Finally, we configure our framebuffer
// Set "renderedTexture" as our colour attachement #0
glFramebufferTexture(GL_FRAMEBUFFER, GL_COLOR_ATTACHMENT0, renderedTexture, 0);
// Set the list of draw buffers.
GLenum DrawBuffers[1] = {GL_COLOR_ATTACHMENT0};
glDrawBuffers(1, DrawBuffers); // "1" is the size of DrawBuffers
Something may have gone wrong during the process, depending on the capabilities of the GPU. This is how you check it :
// Always check that our framebuffer is ok
if(glCheckFramebufferStatus(GL_FRAMEBUFFER) != GL_FRAMEBUFFER_COMPLETE)
return false;
Rendering to the texture
Rendering to the texture is straightforward. Simply bind your framebuffer, and draw your scene as usual. Easy !
// Render to our framebuffer
glBindFramebuffer(GL_FRAMEBUFFER, FramebufferName);
glViewport(0,0,1024,768); // Render on the whole framebuffer, complete from the lower left corner to the upper right
The fragment shader just needs a minor adaptation :
layout(location = 0) out vec3 color;
This means that when writing in the variable “color”, we will actually write in the Render Target 0, which happens to be our texture because DrawBuffers[0] is GL_COLOR_ATTACHMENTi, which is, in our case, renderedTexture.
To recap :
- color will be written to the first buffer because of layout(location=0).
- The first buffer is GL_COLOR_ATTACHMENT0 because of DrawBuffers[1] = {GL_COLOR_ATTACHMENT0}
- GL_COLOR_ATTACHMENT0 has renderedTexture attached, so this is where your color is written.
- In other words, you can replace GL_COLOR_ATTACHMENT0 by GL_COLOR_ATTACHMENT2 and it will still work.
Note : there is no layout(location=i) in OpenGL < 3.3, but you use glFragData[i] = mvvalue anyway.
Using the rendered texture
We’re going to draw a simple quad that fills the screen. We need the usual buffers, shaders, IDs, …
// The fullscreen quad's FBO
GLuint quad_VertexArrayID;
glGenVertexArrays(1, &quad_VertexArrayID);
glBindVertexArray(quad_VertexArrayID);
static const GLfloat g_quad_vertex_buffer_data[] = {
-1.0f, -1.0f, 0.0f,
1.0f, -1.0f, 0.0f,
-1.0f, 1.0f, 0.0f,
-1.0f, 1.0f, 0.0f,
1.0f, -1.0f, 0.0f,
1.0f, 1.0f, 0.0f,
};
GLuint quad_vertexbuffer;
glGenBuffers(1, &quad_vertexbuffer);
glBindBuffer(GL_ARRAY_BUFFER, quad_vertexbuffer);
glBufferData(GL_ARRAY_BUFFER, sizeof(g_quad_vertex_buffer_data), g_quad_vertex_buffer_data, GL_STATIC_DRAW);
// Create and compile our GLSL program from the shaders
GLuint quad_programID = LoadShaders( "Passthrough.vertexshader", "SimpleTexture.fragmentshader" );
GLuint texID = glGetUniformLocation(quad_programID, "renderedTexture");
GLuint timeID = glGetUniformLocation(quad_programID, "time");
Now you want to render to the screen. This is done by using 0 as the second parameter of glBindFramebuffer.

» Record extracts:
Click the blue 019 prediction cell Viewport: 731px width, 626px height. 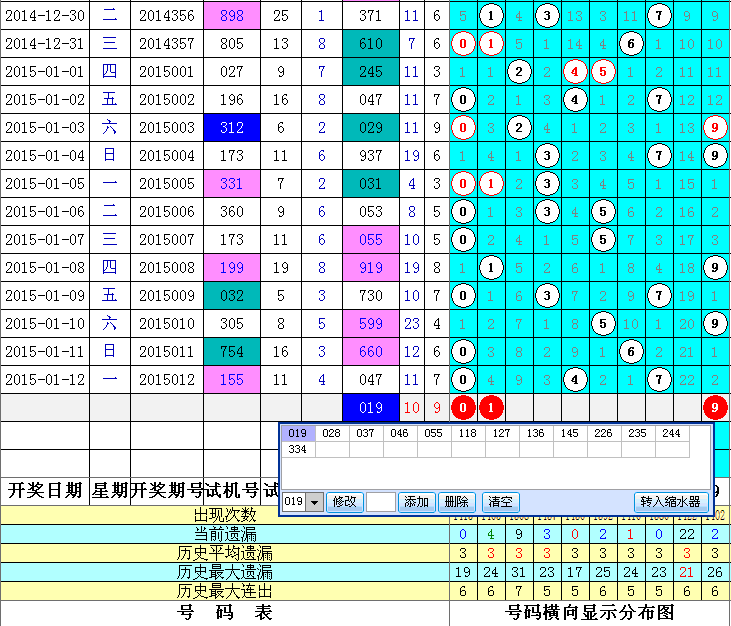[x=371, y=408]
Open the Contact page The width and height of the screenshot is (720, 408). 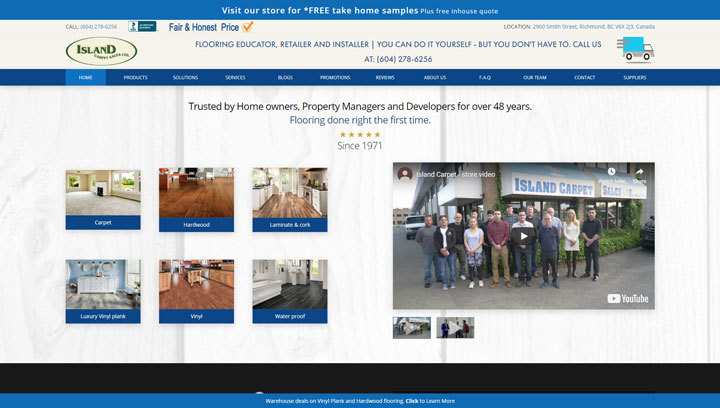pos(584,77)
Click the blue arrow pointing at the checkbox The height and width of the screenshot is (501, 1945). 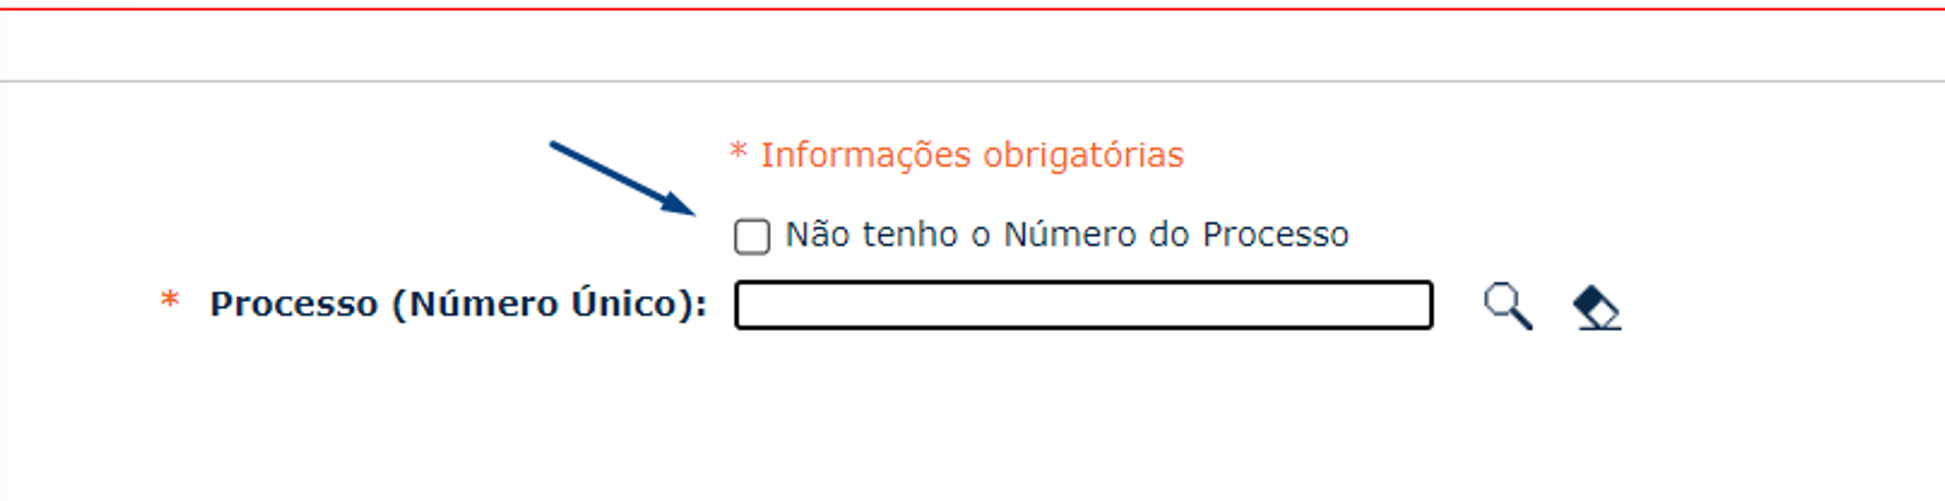click(x=620, y=177)
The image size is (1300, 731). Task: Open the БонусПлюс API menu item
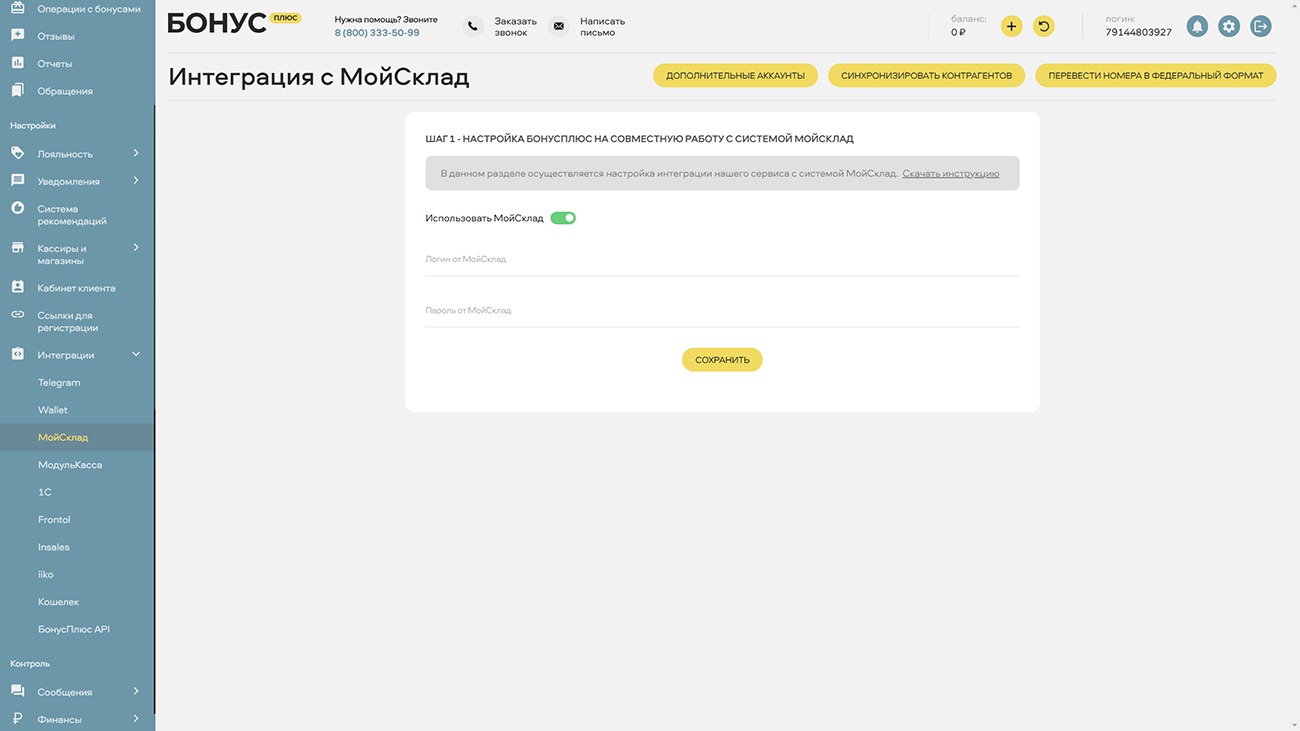74,629
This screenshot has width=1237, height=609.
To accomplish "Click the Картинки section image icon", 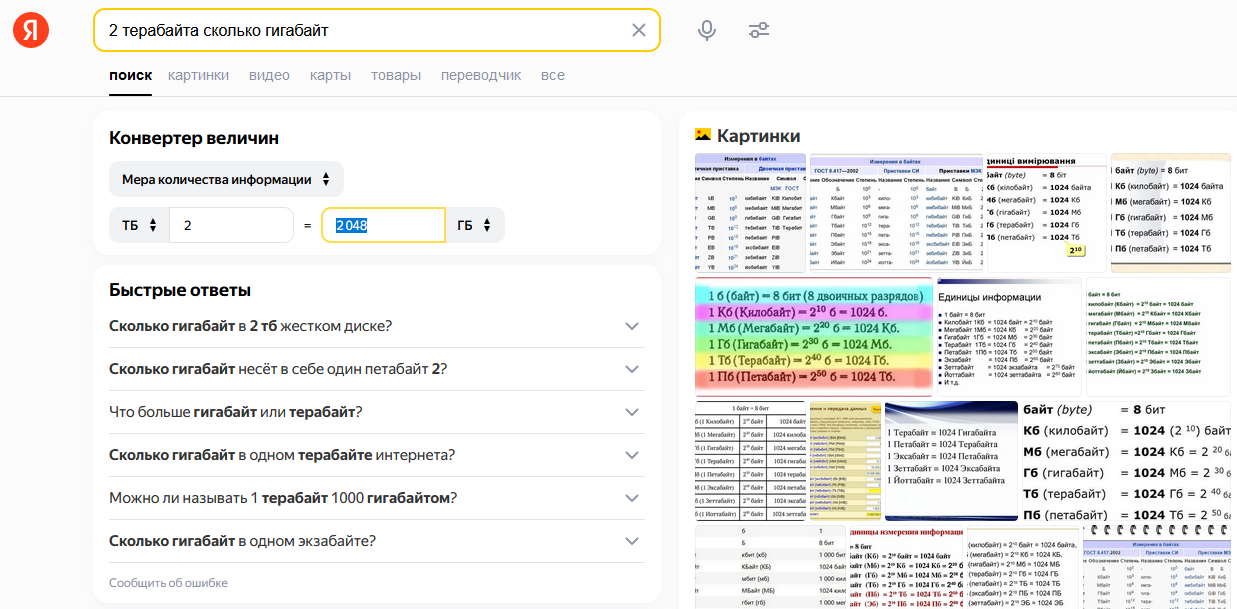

» What to do: In the OpenGL render-to-texture excerpt, how do you switch to rendering to the screen?

» Expected output: Pass 0 as the second parameter of glBindFramebuffer.